*Text:*

•••

Morgan Stanley (NYSE:MS) has reaffirmed its confidence in Rocket Pharmaceuticals (NASDAQ: NASDAQ:RCKT), maintaining an Overweight rating and a $45.00 price target on the stock.
The firm's stance comes after the biotechnology company completed Phase 2 enrollment for its leading drug candidate, RP-A501, which is being developed to treat Danon disease.
The completion of the enrollment marks a significant milestone for Rocket Pharmaceuticals, setting a clear timeline for the study's outcome.
Morgan Stanley anticipates the pivotal study results by the end of 2025, based on the 12-month endpoint of the trial. The final 10 patients were enrolled in a span of three months following a pediatric safety run-in. This rapid enrollment, despite strict criteria, underscores the high demand and unmet need for treatment in Danon disease.
Rocket Pharmaceuticals' Phase 2 pivotal study is a global, single-arm trial that involves administering RP-A501 at a dose of 6.7x10^13GC/kg to 12 patients with Danon disease. A concurrent global natural history study serves as a comparator.
For the possibility of accelerated approval, the trial has co-primary endpoints: an improvement in LAMP2 protein expression (at least Grade 1 IHC (LON:IHC)) and a reduction in left ventricular mass (at least a 10% decrease).
Morgan Stanley's report indicates optimism regarding the drug's development progress. The firm's analyst highlighted the potential of RP-A501 and the importance of addressing the high unmet need in Danon disease.
In other recent news, Rocket Pharmaceuticals has made significant strides in its operations. The company has completed enrollment for its Phase 2 clinical trial for RP-A501, a gene therapy product aimed at treating males with Danon disease.
In addition, Rocket Pharmaceuticals has appointed Dr. Mikael Dolsten to its Board of Directors. According to recent analyst notes, Canaccord Genuity has adjusted its price target for Rocket Pharmaceuticals due to the prospects of the company's Phase 3 clinical trial for its DESCARTES-08 drug candidate.

•••

*Questions to answer:*
1) Please return the Rocket Pharmaceuticals article word for word from "Morgan Stanley (NYSE:MS)" to "treat Danon disease.".
2) Carry the Rocket Pharmaceuticals article forward from its last sentence.
The lines that come next are unrelated to the Rocket Pharmaceuticals article.

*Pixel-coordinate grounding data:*
•••

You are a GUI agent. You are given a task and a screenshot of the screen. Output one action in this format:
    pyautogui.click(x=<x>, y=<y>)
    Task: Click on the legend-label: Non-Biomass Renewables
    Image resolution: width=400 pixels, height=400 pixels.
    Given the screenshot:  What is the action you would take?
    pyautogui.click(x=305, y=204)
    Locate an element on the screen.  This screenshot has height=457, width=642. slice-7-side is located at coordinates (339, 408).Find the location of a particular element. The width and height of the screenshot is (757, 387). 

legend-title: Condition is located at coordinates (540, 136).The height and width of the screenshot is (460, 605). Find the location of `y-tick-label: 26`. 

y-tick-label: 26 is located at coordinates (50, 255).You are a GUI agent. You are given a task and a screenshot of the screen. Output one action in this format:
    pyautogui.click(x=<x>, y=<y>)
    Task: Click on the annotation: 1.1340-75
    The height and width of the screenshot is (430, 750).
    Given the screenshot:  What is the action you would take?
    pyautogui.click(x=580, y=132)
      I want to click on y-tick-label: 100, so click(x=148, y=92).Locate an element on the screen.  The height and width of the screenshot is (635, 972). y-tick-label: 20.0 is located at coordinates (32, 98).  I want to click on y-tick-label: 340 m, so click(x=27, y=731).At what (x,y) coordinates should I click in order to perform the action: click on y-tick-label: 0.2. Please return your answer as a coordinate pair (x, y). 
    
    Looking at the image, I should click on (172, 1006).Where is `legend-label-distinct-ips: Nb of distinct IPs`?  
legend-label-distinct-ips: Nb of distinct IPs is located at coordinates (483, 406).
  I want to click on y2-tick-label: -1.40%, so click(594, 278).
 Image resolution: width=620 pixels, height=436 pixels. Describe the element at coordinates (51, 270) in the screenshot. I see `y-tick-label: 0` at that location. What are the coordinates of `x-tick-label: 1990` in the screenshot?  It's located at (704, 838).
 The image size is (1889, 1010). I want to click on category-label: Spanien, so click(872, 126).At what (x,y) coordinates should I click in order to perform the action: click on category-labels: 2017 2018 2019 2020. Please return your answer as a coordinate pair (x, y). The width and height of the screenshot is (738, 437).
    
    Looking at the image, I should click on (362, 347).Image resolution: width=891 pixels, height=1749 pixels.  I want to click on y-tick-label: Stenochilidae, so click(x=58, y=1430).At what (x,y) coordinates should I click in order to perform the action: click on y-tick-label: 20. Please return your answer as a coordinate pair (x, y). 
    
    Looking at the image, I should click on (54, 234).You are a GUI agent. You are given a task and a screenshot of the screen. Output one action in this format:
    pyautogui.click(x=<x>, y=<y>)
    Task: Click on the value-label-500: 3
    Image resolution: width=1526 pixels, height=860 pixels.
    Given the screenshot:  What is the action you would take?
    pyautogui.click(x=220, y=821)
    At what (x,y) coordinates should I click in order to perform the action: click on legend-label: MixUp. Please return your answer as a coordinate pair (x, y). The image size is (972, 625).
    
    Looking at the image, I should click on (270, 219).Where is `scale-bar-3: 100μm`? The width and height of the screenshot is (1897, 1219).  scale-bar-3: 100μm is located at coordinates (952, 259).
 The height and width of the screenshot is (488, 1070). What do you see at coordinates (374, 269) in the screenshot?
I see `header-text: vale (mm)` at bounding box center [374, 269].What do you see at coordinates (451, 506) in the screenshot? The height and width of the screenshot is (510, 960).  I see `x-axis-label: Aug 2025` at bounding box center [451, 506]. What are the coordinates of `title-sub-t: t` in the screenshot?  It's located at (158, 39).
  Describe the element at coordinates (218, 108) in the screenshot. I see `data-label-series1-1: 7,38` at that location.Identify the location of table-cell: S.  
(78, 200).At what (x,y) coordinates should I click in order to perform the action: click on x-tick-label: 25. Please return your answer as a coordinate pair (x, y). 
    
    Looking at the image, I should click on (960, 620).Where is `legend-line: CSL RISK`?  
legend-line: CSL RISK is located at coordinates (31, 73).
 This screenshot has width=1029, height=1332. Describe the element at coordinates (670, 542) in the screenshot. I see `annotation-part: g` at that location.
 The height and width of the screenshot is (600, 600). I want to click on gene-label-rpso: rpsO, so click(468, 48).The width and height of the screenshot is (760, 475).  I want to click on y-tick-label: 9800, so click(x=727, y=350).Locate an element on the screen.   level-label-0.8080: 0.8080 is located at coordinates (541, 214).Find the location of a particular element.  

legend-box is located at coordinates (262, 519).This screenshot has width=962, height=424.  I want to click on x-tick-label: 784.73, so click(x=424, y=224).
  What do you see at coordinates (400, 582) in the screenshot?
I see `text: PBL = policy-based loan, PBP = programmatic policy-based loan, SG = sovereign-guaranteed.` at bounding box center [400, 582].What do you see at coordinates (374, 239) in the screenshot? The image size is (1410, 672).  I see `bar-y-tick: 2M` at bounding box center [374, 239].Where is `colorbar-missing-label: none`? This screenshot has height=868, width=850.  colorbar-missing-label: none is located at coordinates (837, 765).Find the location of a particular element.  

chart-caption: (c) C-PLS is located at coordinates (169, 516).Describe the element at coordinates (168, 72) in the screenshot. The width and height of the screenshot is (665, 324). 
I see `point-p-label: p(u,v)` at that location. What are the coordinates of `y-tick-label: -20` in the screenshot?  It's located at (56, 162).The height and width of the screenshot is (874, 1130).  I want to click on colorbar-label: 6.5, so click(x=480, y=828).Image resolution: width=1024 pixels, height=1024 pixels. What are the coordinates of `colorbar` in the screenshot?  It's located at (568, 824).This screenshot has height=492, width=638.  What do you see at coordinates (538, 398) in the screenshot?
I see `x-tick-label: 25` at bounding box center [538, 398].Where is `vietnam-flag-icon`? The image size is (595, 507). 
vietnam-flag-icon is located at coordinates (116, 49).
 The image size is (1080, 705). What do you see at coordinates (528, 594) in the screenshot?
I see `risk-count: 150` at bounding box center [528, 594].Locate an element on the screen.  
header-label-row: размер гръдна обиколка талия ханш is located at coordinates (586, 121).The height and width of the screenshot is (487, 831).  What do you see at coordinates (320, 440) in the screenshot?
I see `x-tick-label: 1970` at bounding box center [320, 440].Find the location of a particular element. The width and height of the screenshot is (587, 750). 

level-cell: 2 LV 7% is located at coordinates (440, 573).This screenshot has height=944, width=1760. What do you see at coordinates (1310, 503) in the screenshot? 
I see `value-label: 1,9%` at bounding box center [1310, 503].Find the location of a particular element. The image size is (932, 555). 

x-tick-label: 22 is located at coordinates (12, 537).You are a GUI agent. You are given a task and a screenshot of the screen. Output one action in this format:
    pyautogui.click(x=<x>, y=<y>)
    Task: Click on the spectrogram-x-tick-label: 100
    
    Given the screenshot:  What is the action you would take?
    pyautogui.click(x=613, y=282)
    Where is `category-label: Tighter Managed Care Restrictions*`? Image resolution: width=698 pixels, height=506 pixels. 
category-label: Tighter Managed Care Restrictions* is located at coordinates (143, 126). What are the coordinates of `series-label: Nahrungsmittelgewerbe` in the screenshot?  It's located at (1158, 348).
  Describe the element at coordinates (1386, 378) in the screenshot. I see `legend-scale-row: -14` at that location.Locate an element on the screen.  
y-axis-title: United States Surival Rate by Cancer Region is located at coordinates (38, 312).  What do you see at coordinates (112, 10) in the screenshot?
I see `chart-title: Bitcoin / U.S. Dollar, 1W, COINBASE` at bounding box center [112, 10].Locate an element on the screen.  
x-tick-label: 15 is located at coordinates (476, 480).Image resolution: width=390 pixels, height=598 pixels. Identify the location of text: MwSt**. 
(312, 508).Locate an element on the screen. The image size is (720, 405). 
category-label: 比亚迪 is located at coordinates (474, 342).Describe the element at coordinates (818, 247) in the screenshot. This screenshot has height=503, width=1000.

•••

*Task-by-task outputs:*
1)
Morgan Stanley (NYSE:MS) has reaffirmed its confidence in Rocket Pharmaceuticals (NASDAQ: NASDAQ:RCKT), maintaining an Overweight rating and a $45.00 price target on the stock.
The firm's stance comes after the biotechnology company completed Phase 2 enrollment for its leading drug candidate, RP-A501, which is being developed to treat Danon disease.

2)
Rocket Pharmaceuticals has also received a Complete Response Letter from the FDA regarding its Biologics License Application for KRESLADI™, a gene therapy designed to treat severe leukocyte adhesion deficiency-I. In response to this, Canaccord Genuity expressed optimism that the issues would be addressed satisfactorily.
InvestingPro Insights
As Rocket Pharmaceuticals (NASDAQ:RCKT) navigates through its Phase 2 clinical trial for RP-A501, financial metrics and expert analysis provide additional context for investors monitoring the company's progress. According to InvestingPro data, Rocket Pharmaceuticals holds a market capitalization of approximately $1.75 billion. Despite challenges in profitability with an operating income of around -$269.8 million for the last twelve months as of Q2 2024, the company maintains a solid liquidity position. This is evident as it holds more cash than debt on its balance sheet and its liquid assets exceed short-term obligations.
InvestingPro Tips highlight that while Rocket Pharmaceuticals does not currently pay a dividend and is not profitable over the last twelve months, analysts have noted the company's weak gross profit margins and do not anticipate profitability this year. However, it's worth mentioning that Rocket Pharmaceuticals' fair value is estimated at $18.81 by InvestingPro, with analysts targeting a significantly higher fair value of $48. For investors looking for further insights, there are additional InvestingPro Tips available that could shed more light on the company's financial health and future outlook.
As Rocket Pharmaceuticals continues its journey towards potential accelerated approval of RP-A501, these financial insights could be instrumental for investors to align their expectations with the company's performance and market valuation.